Discussion in 'Rod Building' started by Jeff Hale, Feb 6, 2006.

  1. Jeff Hale

    Jeff Hale B.I.G.F.F.

    I just received a WHOLE bunch of old, glass Fenwick blanks, many of which do not have markings on them, but some do. I have never built a rod, and think these would be fun projects. First, I have a few questions.

    All the blanks are one piece. Can one cut these blanks to make them two piece? Do you have to use old-school brass ferrules?

    On some of the blanks, the very, very tip looks to be worn or cut off by a millimeter or two, instead of coming to a solid conical point. Will this effect the performance of the rod? Does this mean the blank is no good?

    Are the techniques used for bulding glass fly-rods similar to the ones for graphite?
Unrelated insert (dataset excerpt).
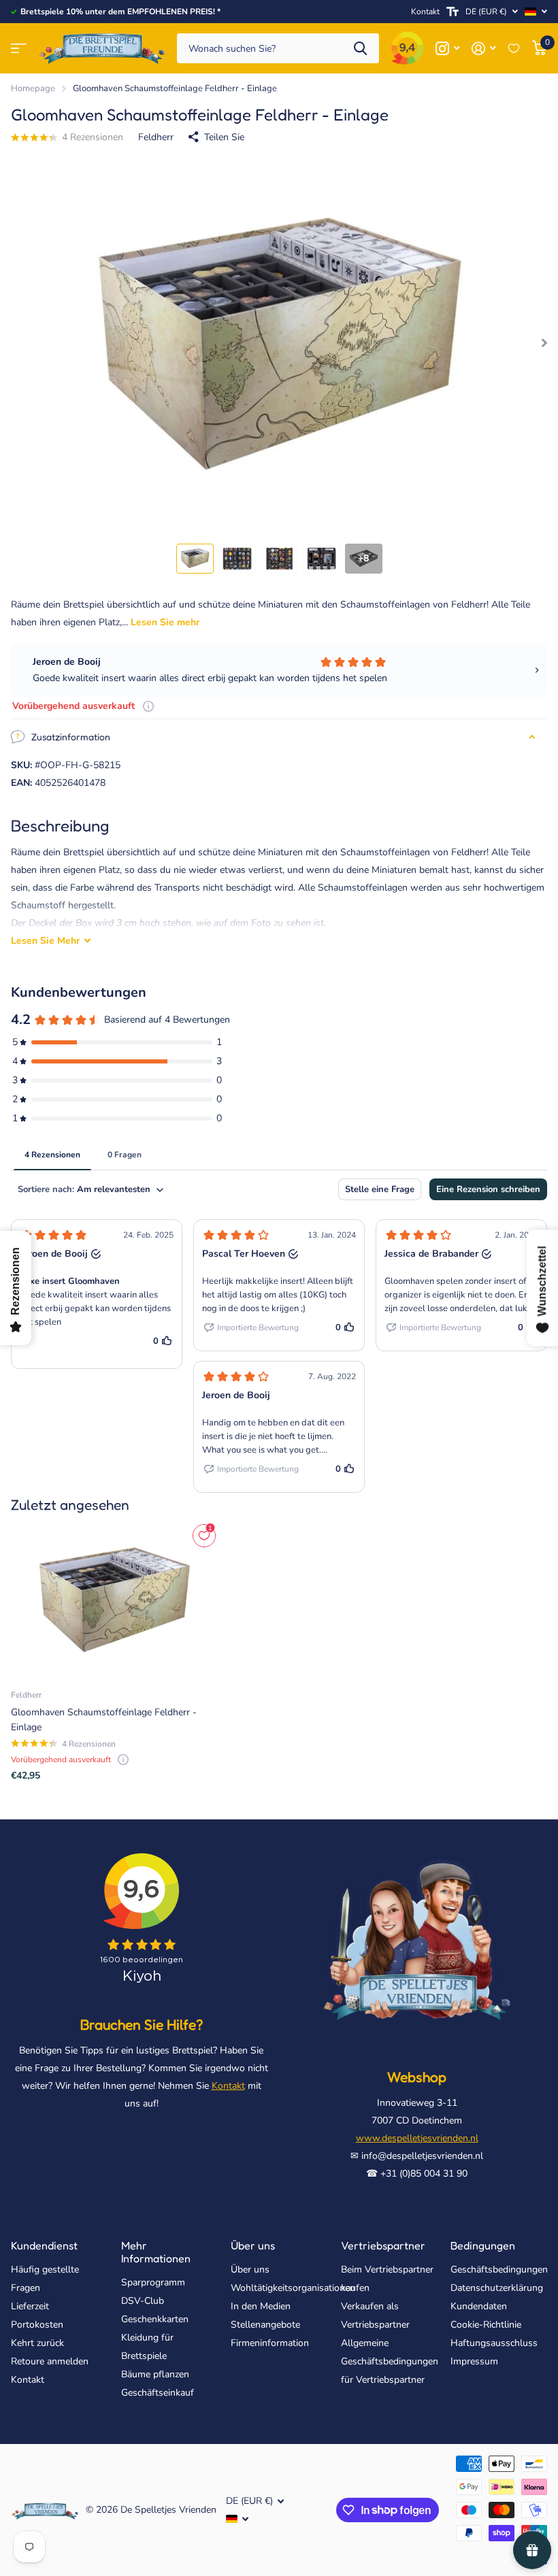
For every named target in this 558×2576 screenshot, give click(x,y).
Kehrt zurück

    Is there a way to tell what kind of rod weight clasification a rod will have without markings, other than building the thing, and experimenting with different lines? What are the benefits of glass over other materials, if any? I know there was a huge movement towards glass back in the day when bamboo was popular. Thanks, Jeff
  2. James Mello

    James Mello Inventor of the "closed eye conjecture"

    You can cut an ferrule the blanks if you want, but if I were you, I'd start off with the idea of just wrapping one of those sticks up first.

    Lots of questions all at once!

    First off the techniques for glass and graphite rods will be the same. So don't worry about that.

    Second, unless someone with experience takes a look at the blank, you'll never really know if the rods will be affected by missing of the tip top. Generally the more you take off the tip the "faster" the rod action will be. There is a point though where taking off too much just gives you a fibreglass broom handle, and that point really depends on the taper of the blank (within reason).

    Glass is great because it's durable, easy to cast, and doesn't really cost a mint. The also feel great as you can feel the line load up the blank from tip to butt and all points in between ;)

    The downsides are it's slow (some people don't like that) and very heavy.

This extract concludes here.